Kaggle captures value through:
- Job postings
- Hosting private competitions where only select groups of data science teams can participate
- Directly matching data scientist teams to corporations with analytics needs
Traditionally, the market of data science was one with low multihoming. Data scientists worked for individual corporations solving a narrow set of problems using a relatively static set of datapoints. Work was rarely shared outside of the academic community. The network effects were also quite low as the human capital management issues and salary costs of bloated data scientist teams tended to create sub-optimal performance.
Kaggle creates a situation of high multihoming where independent teams of data scientists can work on many different problems, spanning unique sectors, and a variety of analytics techniques and datasets. The network effects are also immense. The live leaderboard and Scripts, Kaggle’s proprietary tool to share code, encourages all participants to learn and innovate against the current best practice. Kaggle also maintains a blog to publish the prize-winning techniques so they can be applied elsewhere.

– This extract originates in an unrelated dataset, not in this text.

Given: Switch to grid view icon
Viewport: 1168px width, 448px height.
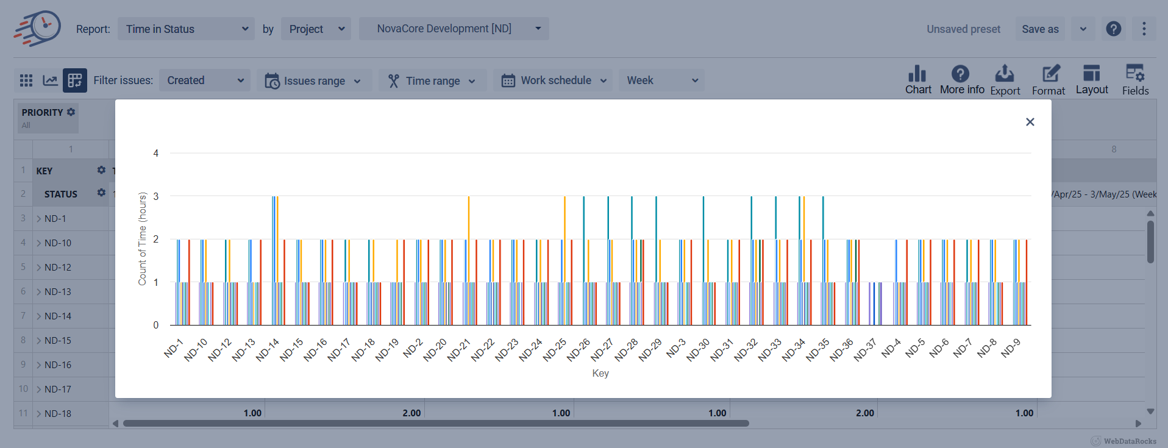Looking at the screenshot, I should click(x=26, y=80).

The work here is all the more valuable as much of the innovation has moved from the open academic community to walled-up private corporations. Uber poached much of Carnaige Melon’s robotics research group, Stanford’s most celebrated artificial intelligence professor, Andrew Ng, left to be Cheif Data Scientist of Baidu, and Facebook hired away NYU’s Yann LeCunn. Without Kaggle’s platform data science could revert back to a data science world of low-multihoming and low network effects. As Bill Joy accurately identified, in this world companies are constantly left with the second best talent working on their most important technique problems.